--- START ---

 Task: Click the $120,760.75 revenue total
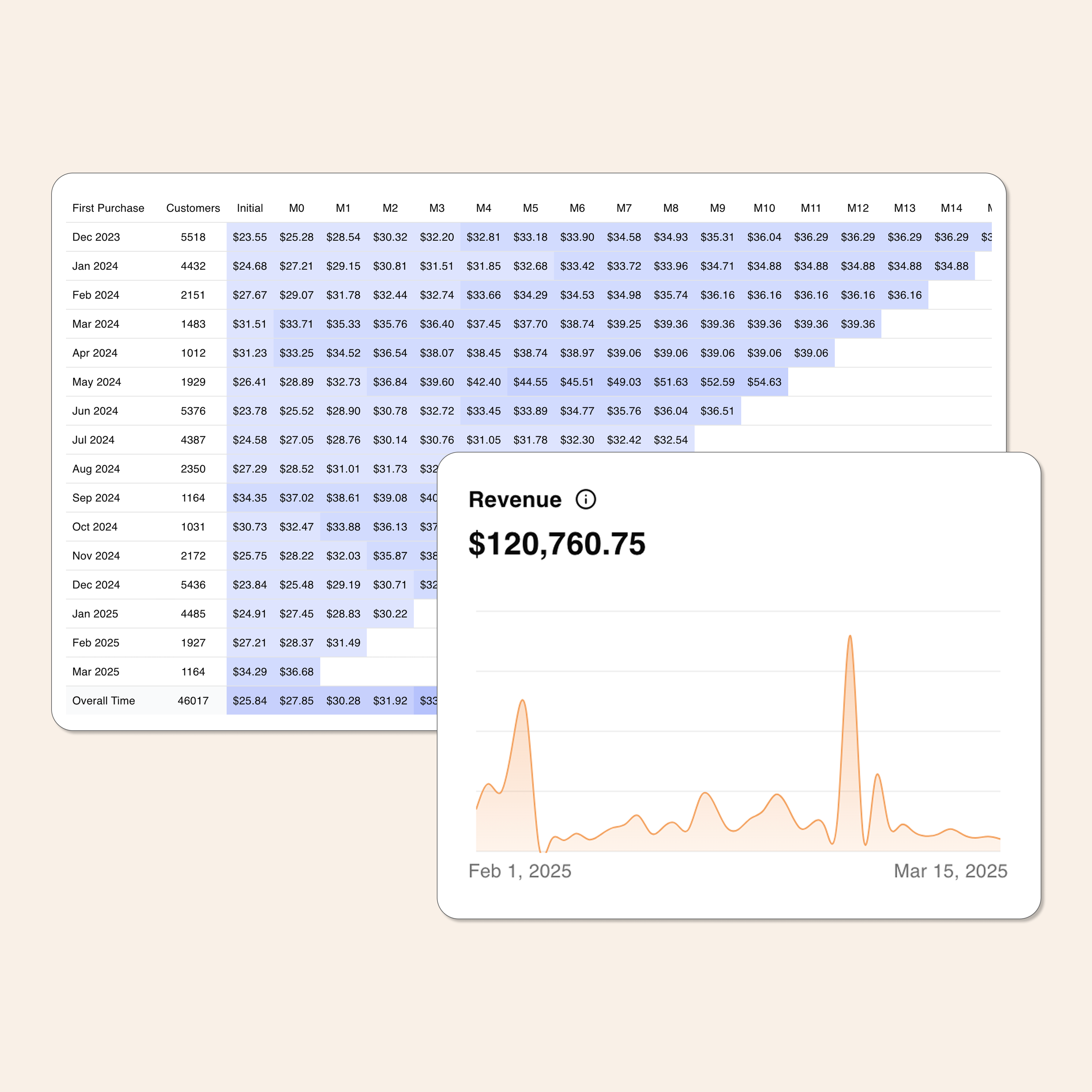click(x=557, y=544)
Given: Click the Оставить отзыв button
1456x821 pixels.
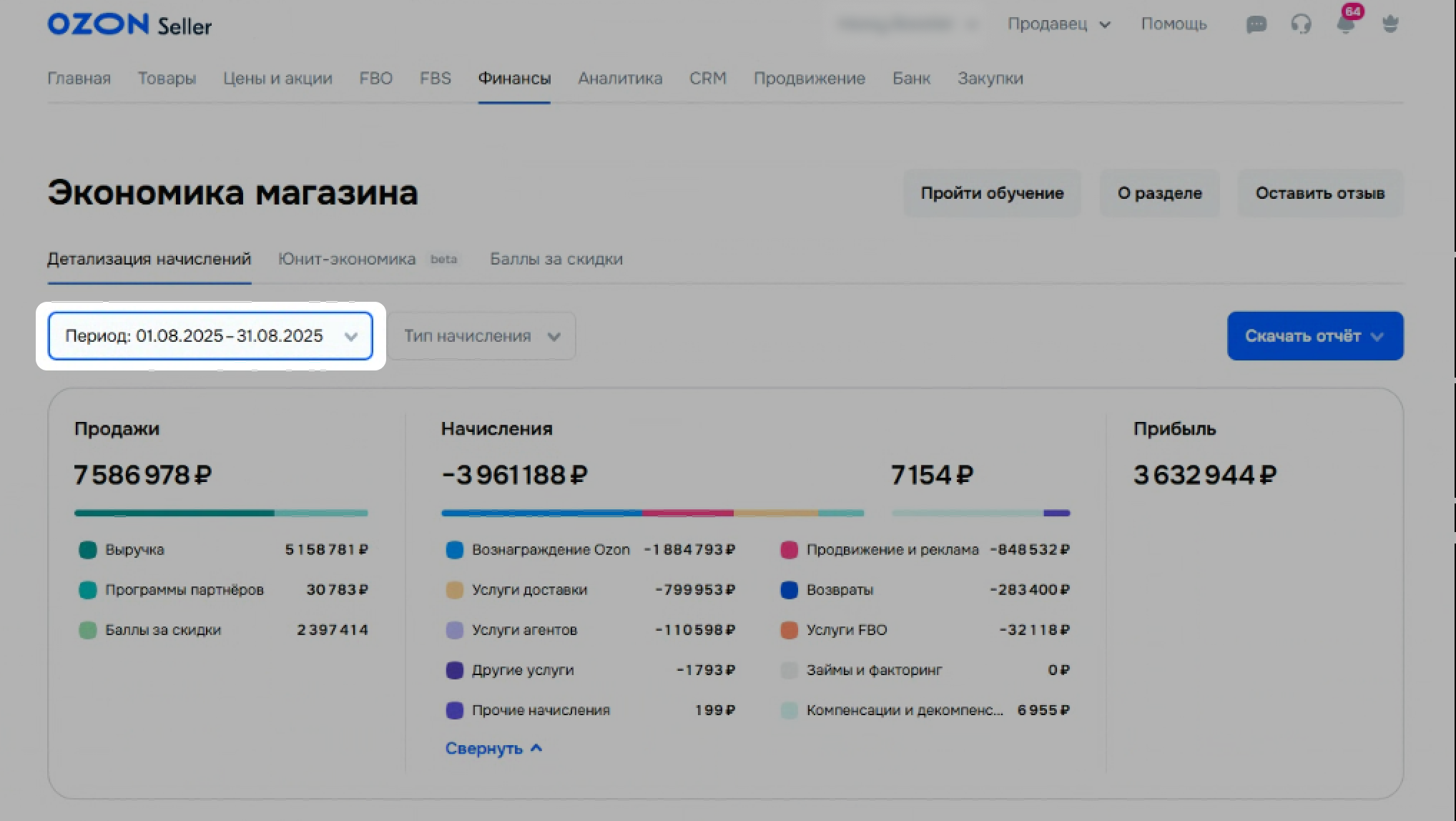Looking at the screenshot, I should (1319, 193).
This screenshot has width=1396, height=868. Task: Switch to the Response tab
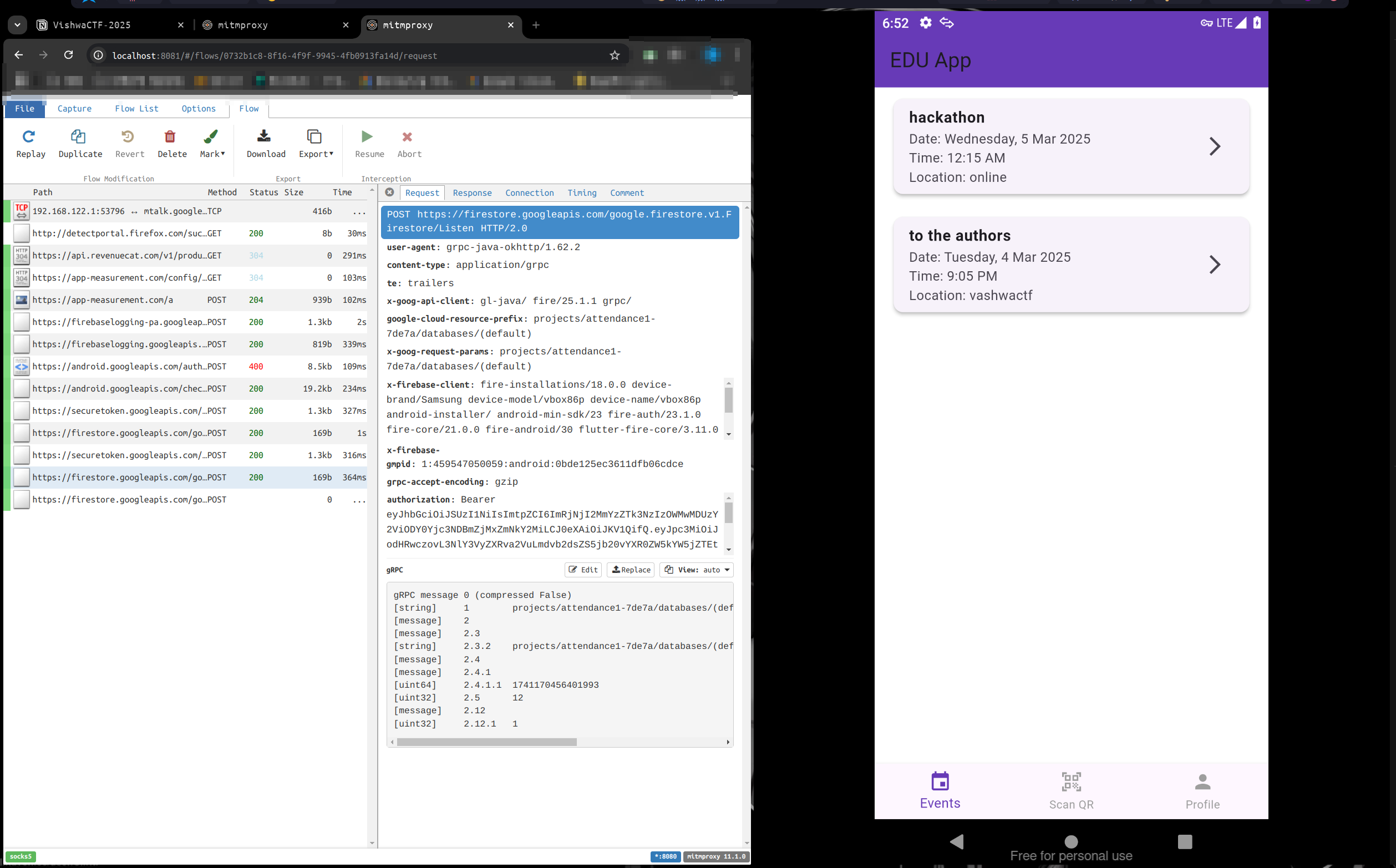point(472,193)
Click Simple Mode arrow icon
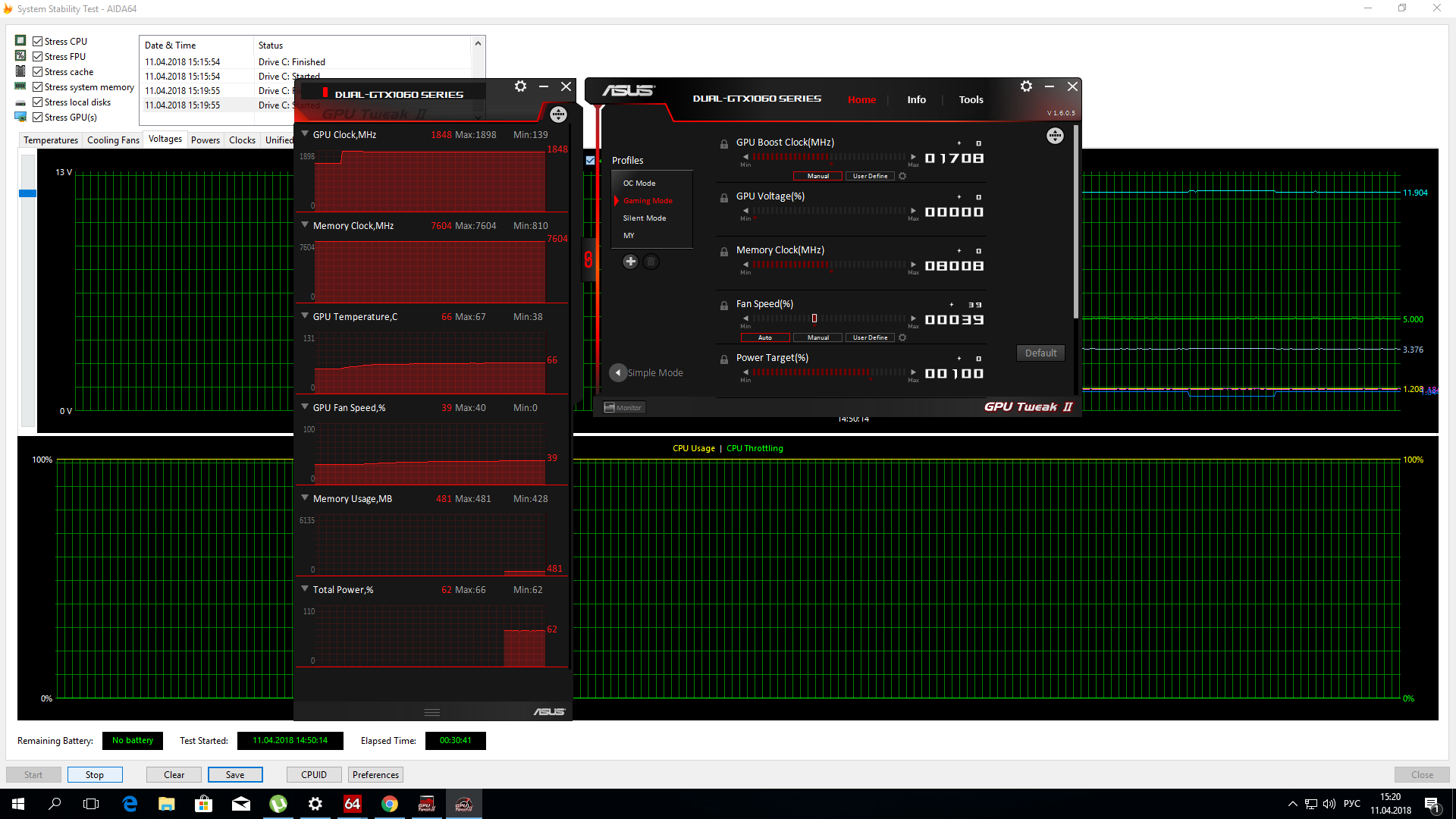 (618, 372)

--- END ---

### Exercise details
The response should restate the material above word for word and contain no pictures.

### Your response
 Task: Click the $120,760.75 revenue total
click(x=557, y=544)
Given: Click the Оставить отзыв button
1456x821 pixels.
Looking at the screenshot, I should (1319, 193).
This screenshot has width=1396, height=868. Task: Switch to the Response tab
point(472,193)
Click Simple Mode arrow icon
 (618, 372)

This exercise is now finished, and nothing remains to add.